- **Work instructions**: Extend the passage about the telegraph and the news, picking up right after its last sentence.

There's a big connection with the 19th century newspaper industry and the telegraph, which we'll see momentarily. The modern electric telegraph, most everyone knows was patented in 1844 by Samuel Morse. What's not so well known was that Morse was a professional portrait painter whose wife Lucretia had died and was buried while he was away on a business trip. Shortly thereafter, Morse threw himself into the then-infant field of telecommunications, and with the help of advances in the science of electricity and other technical advances, was able to perfect the single-wire telegraph, allowing for far faster communications than before. But the fate of its widespread use, unlike that of the post office, wasn't slated for nationalization by an indifferent Congress in 1844 and the growing power of capital in 19th century America, exemplified by the burgeoning and increasingly corrupt railroad industry. Instead, the telegraph was itself subject to market whims and consolidation; more 50 different telegraphy firms ultimately consolidated into a single firm, Western Union. The 19th-century robber baron Jay Gould wound up through some clever stock maneuvers seizing control of Western Union.

Critics feared that a monopoly of the telegraph could lead to unfair advantages in stock transactions. But another problem regarding corporate control of the news also would emerge, starting from a coalition of five New York newspapers who pooled their funds in 1846 to share the costs of telegraph time for the transfer of urgent news. This group called itself the New York Associated Press, which grew over time to encompass the entire country, dropping the "New York" part of its name, becoming the Associated Press and working out an exclusive arrangement with Western Union to becoming the only newswire service in the United States.

Perhaps the most noted example of the power that Western Union held regarding news in the presidential election of 1876; Western Union, a pro-Republican company, supported Republican candidate Rutherford B. Hayes over Democrat Samuel Tilden. Western Union telegrams reported uncertainty in the electoral votes in three states, though the popular vote suggested a Tilden win. But with newspapers and public sentiment following the Western Union lead, Hayes held the upper hand, and ultimately won the White House. A later Senate investigation (headed by a Republican) found that the key telegrams were never reviewed by Democrats but ultimately returned to Western Union and destroyed. Tilden supporters would punnily referring to the AP as the "Hayessociated Press".

From 1880 to 1910, calls for nationalization of the telegraph began to grow, as part of the general populist movement efforts in the United States around the same time, raising calls to break the "infernal bondage" between the AP and Western Union. In response, some seventy Congressional bills were introduced between 1866 and 1900 calling for telegram reform, often calling for nationalization. Western Union lobbyists defeated all seventy of those bills, and newspapers, especially those aligned with the AP, refused to acknowledge the question of nationalizing the telegraph, understandably so given the dependence on the telegraph for news. Around the same time, a new medium, one not primarily restricted to big newspapers, stock traders, and other effete groups, would extend to a greater portion of the population than the telegraph ever did. That medium ironically enough stemmed directly from attempts to advance the telegraph, one of whose pioneers was a professor of phonetics at Boston University named Alexander Graham Bell.

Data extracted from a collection
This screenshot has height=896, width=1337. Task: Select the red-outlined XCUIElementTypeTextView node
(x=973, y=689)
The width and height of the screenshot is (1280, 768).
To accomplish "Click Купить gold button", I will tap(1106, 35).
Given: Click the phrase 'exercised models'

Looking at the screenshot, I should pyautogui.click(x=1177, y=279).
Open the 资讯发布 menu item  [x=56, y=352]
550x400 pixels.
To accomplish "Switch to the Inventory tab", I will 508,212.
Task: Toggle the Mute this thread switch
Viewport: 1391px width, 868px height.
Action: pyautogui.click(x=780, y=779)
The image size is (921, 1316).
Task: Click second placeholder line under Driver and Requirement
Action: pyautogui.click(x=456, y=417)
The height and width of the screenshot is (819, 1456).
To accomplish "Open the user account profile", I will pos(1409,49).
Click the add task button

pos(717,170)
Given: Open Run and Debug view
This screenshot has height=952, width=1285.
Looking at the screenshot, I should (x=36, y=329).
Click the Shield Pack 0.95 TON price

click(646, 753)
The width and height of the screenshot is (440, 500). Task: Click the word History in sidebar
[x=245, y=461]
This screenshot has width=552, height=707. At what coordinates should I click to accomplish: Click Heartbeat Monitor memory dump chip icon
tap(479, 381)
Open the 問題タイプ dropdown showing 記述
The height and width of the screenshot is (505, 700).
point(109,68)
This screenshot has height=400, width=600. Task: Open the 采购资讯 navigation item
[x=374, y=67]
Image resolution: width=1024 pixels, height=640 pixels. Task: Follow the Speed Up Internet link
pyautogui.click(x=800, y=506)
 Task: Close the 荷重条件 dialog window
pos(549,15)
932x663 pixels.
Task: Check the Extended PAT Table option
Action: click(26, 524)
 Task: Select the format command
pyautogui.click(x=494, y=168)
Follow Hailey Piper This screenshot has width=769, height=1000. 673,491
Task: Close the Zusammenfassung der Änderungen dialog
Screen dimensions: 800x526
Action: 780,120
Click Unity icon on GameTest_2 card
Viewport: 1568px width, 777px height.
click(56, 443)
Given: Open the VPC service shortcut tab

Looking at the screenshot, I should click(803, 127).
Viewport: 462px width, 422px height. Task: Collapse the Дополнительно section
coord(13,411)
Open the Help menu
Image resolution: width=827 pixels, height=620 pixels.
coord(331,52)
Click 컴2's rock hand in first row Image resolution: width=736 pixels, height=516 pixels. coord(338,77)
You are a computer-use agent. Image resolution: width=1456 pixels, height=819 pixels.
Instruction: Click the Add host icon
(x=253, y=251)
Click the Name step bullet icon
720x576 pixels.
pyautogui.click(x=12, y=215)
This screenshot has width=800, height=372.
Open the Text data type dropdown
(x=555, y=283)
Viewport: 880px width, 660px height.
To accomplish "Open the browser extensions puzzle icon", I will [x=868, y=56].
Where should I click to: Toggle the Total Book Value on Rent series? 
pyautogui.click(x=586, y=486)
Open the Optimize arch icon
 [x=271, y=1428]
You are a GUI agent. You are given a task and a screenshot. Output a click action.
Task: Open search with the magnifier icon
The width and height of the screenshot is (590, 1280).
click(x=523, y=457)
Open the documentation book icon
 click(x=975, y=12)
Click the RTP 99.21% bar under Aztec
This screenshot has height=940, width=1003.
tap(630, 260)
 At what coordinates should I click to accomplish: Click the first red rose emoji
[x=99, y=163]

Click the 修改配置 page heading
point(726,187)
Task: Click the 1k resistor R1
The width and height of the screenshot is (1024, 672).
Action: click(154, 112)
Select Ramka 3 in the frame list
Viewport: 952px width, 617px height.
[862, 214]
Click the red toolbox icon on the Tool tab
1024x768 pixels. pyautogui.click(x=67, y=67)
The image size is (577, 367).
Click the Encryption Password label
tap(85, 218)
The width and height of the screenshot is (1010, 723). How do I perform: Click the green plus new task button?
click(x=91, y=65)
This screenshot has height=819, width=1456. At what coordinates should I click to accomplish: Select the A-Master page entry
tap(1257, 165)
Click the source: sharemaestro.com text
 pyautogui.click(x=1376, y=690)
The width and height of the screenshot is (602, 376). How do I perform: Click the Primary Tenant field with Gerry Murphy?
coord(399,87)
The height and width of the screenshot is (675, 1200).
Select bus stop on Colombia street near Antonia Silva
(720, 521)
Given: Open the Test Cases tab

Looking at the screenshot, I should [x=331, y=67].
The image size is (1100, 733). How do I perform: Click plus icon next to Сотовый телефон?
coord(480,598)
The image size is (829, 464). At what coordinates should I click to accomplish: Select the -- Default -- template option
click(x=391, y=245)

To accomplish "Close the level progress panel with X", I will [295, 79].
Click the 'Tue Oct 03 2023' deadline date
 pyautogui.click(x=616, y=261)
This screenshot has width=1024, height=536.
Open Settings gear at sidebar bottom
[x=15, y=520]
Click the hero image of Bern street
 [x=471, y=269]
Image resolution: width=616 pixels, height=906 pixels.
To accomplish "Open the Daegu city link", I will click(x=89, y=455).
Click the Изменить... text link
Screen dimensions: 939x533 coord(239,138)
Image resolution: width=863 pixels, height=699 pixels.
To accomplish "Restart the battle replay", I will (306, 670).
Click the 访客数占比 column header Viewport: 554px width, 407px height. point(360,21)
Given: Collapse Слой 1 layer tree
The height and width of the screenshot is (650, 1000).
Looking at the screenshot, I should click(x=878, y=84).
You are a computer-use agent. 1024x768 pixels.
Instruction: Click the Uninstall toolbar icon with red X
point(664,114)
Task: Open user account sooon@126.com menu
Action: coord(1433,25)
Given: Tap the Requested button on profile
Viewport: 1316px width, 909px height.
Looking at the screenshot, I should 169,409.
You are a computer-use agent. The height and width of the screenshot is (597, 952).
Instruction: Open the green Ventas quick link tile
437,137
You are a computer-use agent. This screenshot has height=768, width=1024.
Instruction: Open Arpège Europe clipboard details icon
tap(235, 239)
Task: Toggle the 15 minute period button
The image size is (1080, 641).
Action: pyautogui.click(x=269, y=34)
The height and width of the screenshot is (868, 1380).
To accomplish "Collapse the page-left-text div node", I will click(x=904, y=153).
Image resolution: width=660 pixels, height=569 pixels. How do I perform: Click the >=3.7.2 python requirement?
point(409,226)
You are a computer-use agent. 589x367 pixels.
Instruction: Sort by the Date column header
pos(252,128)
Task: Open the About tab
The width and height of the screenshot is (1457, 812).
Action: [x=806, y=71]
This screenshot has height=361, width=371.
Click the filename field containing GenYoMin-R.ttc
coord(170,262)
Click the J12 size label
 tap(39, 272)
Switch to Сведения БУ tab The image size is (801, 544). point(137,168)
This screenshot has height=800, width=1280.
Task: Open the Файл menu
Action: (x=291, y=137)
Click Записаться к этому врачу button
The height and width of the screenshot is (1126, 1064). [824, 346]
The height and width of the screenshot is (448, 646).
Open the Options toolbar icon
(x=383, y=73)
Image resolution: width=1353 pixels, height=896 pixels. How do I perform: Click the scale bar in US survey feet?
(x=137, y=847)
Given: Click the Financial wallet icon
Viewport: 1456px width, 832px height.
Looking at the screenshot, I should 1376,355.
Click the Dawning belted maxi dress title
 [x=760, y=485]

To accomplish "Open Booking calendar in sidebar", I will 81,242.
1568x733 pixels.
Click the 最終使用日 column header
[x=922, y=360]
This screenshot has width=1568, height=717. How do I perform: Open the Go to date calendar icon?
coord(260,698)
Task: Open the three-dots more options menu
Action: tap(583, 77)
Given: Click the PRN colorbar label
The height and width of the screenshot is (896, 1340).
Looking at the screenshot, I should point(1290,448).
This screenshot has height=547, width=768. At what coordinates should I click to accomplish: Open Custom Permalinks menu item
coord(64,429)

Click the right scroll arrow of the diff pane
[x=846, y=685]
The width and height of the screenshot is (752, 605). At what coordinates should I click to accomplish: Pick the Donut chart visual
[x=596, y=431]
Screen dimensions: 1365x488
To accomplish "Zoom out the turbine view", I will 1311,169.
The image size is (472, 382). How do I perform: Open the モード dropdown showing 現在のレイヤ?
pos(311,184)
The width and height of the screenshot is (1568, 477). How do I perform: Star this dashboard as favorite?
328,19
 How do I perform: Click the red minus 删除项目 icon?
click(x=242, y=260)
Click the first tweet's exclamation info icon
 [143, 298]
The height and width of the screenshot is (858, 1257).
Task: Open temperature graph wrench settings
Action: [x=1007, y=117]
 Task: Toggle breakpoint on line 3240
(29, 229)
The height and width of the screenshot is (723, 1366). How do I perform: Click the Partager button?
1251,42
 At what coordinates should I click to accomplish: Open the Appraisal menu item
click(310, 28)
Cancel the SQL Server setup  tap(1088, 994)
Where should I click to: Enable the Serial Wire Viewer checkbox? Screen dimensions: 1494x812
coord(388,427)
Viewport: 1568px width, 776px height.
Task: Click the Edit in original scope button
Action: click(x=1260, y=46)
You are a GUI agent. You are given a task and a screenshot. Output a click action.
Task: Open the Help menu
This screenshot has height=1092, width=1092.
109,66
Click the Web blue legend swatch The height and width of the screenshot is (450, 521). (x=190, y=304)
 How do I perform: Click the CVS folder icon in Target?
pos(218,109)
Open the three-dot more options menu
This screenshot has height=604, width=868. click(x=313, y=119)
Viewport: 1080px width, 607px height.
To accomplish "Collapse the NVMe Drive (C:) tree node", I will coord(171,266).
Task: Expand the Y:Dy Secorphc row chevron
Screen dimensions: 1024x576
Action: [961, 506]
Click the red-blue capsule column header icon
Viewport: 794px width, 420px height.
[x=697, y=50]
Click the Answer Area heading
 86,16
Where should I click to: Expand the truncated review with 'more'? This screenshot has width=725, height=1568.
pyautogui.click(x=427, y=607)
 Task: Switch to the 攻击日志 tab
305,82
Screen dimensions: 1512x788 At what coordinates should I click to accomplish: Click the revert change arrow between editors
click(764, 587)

- **Response below**:
Bell (and particularly Bell's father-in-law Gardiner Greene Hubbard, who had far more of a nose for business than Bell did) wound up winning the patent wars for an advance for what was referred to as the harmonic telegraph -- the idea of transmitting multiple different telegraph signals, or "harmonics", across a single wire. But those harmonics can also carry individual sound frequencies, like those of the human voice, and the resulting known as the "telephone". By 1877, the Bell Telephone Company and its successor in the wake of a number of intervening mergers, the American Telephone and Telegraph company (or AT&T;) would become itself a behemoth thanks to the monopoly control of that patent.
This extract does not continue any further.